Jane Austen Hates Being Misunderstood

Have you made your Jane Austen fortune cookies yet?

So there’s this new book out called Marry Him: The Case for Settling for Mr. Good Enough, by Lori Gottlieb. The idea being that lots of single women (especially those over-30 spinsters) have “toxic” romantic-fantasy expectations of a perfect partner, and should give that up to marry. . . someone whose characteristics vary wildly depending on who’s doing the reviews. From the reviews in The Telegraph and Grazia Daily, you get the impression that Gottlieb is advising women grab the first male they see and settle down having babies or something. Dreary.

Naturally, a lot of people have issues with this, along the lines of “married women aren’t necessarily happier than single women” and “why should women feel that marriage (and motherhood) is the ultimate goal?” These are perfectly valid points.
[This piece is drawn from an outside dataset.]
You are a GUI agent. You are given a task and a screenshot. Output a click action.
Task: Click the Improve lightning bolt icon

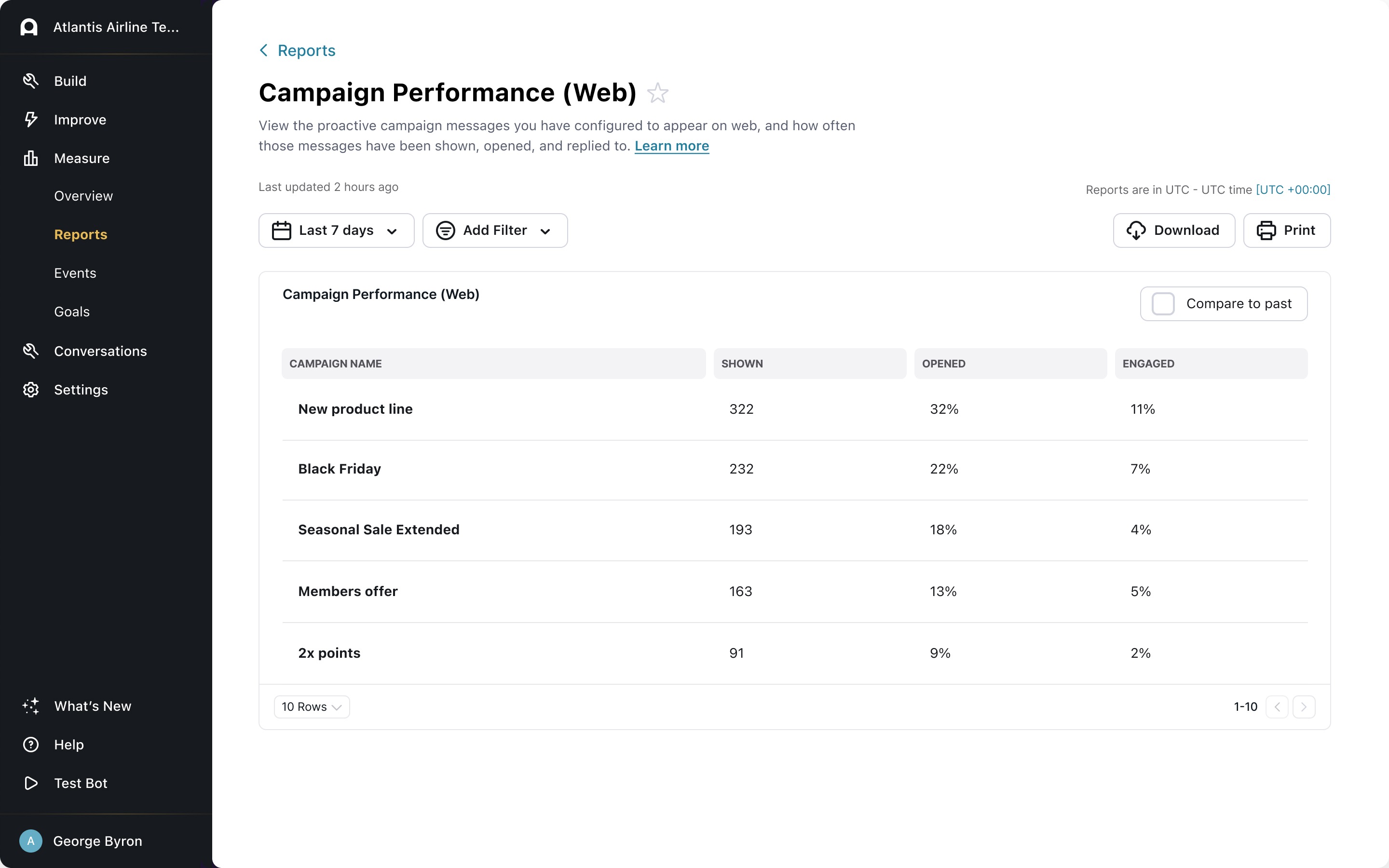click(31, 120)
Actually, from this interview at The Happiness Project, Gottlieb says the book “is about finding true love by looking for the RIGHT Mr. Right, by focusing on what’s important in love rather than on things that don’t really matter.” In fact, if you read the interview, the book seems to be Sense and Sensibility recast in a modern light. The lessons of Marianne for the new generation. And apparently the new generation needs those lessons, because they seem to see nothing on the spectrum of marriage between “romantic fantasy perfect partnerships” (whatever that means) and “a partnership formed to run a very small, mundane, and often boring non-profit business.”

The funny thing is that I found all those articles (except the interview) because they all reference Jane Austen. And I am tired of Jane Austen being the peg on which people hang women’s “unrealistic” expectations of romance and marriage. Was she not an eminent realist about happiness in marriage? Don’t Austen heroines always find love with the sweet, thoughtful guy, who coincidentally has quite enough money, thanks, and not with the dashing, devil-may-care, spendthrift heart-flutterers? Jane Austen is ALL ABOUT the depth and not the surface in relationships. And as a happily married woman (everyone wave “hi” to Mr. Fitzpatrick!), I agree with Austen and Gottlieb that happiness in marriage is about understanding each other and agreeing about the world on fundamental levels, not about the laundry list of attributes Marianne and apparently women on dating sites are looking for. Geez, Austen spends hundreds of pages combating this type of Romanticism.

Sure, I know why people blame (or credit?) Jane Austen with the idea that true love exists, accept no substitutions. As Salon points out, this started long before Colin Firth jumped into a pond in a billowy shirt. But I honestly don’t know where they get the idea that she was telling us it would be all wet shirts, all the time, and nothing else. Man, for that, try the Brontës.